Hadjimeletis, the saviour
Hadjimeletis had considerable resources at his disposal. He owned large tracts of land in west Attica and his granaries were full. He did not hesitate to supply the army with grain, animals, and whatever money he had until such time as the government would be able to take over the burden. His generosity enabled the local military leaders to assemble an army and begin a guerrilla campaign against the Ottoman army that besieged the Acropolis of Athens. The great camp of Eleusis became the beating heart of the Greek War of Independence, as thousands of men assembled there under the leadership of Georgios Karaiskakis.
Heroic Eleusinians
The Ottomans made repeated efforts to dislodge the Greeks from the hills of Eleusis but their efforts failed. Reşid Mehmed Pasha was very concerned about this military camp and proposed to attack it himself, but the Sublime Porte rejected the plan. The Greeks, on the other hand, made good use of this secure base of operations. They were able to reinforce the Acropolis with men and gunpowder from Eleusis, while two locals (Yannis Lepsiniotis and Yannis Distomitis) served as messengers, passing through the enemy lines with letters over a period of many months.
After the bloodshed
The untimely death of Georgios Karaiskakis and the decision of his successors to attack the besieging Ottomans across an open plain brought to an inglorious end the efforts to save Athens. The Greek army was annihilated and Athens fell to the Turks in May 1827. Eleusis was abandoned, albeit temporarily, for in July of the year the British General Sir Richard Church failed to find a single Turk in the Thriasian Plain; he did find, though, the burned houses of Eleusis.

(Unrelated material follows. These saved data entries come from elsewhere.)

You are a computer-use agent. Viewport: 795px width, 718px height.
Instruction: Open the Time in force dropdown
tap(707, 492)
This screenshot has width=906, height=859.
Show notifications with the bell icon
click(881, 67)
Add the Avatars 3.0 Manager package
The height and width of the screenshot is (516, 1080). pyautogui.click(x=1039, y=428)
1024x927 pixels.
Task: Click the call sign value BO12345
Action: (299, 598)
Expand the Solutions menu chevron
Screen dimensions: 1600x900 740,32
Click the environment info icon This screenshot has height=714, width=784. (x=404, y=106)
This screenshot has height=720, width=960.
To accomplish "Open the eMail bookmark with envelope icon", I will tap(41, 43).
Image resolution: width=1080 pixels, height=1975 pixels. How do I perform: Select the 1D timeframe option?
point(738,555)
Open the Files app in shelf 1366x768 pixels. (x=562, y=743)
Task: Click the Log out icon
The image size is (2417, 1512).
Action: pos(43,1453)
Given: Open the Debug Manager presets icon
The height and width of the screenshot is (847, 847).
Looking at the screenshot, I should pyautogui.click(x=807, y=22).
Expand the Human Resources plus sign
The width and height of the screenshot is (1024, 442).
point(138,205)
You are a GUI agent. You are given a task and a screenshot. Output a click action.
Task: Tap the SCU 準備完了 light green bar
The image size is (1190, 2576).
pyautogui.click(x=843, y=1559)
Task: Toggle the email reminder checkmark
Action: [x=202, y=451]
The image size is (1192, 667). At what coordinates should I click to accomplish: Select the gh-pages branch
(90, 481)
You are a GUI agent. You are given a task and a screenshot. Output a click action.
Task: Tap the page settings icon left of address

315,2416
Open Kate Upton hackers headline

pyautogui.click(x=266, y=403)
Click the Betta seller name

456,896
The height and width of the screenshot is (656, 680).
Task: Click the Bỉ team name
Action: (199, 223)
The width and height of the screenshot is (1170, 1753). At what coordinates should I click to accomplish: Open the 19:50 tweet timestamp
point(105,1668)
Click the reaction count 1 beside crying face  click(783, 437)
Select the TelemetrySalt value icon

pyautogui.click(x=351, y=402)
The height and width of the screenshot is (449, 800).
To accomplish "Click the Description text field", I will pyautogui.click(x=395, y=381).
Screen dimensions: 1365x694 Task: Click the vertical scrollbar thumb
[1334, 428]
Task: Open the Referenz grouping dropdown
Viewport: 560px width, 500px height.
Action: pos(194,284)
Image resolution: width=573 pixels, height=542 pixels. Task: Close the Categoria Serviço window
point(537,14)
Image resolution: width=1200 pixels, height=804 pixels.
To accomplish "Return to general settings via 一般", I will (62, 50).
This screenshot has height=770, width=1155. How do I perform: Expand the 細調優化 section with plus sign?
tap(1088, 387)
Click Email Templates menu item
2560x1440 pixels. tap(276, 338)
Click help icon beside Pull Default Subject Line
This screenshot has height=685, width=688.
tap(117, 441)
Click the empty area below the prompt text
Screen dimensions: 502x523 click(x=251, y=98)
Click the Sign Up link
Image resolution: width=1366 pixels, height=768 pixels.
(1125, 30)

At the end of the year, Hadjimeletis reconstituted the camp of Eleusis, expending his own fortune to support 980 men. All the government could do was to ask him to keep a good account of his expenses in the hope of future compensation from the income of the region. Hadjimeletis and the men of Dervenochoria were able to maintain the camp to the end of the Greek War of Independence, participating in the final battles of the revolution that secured the liberation of Athens and eastern Roumeli.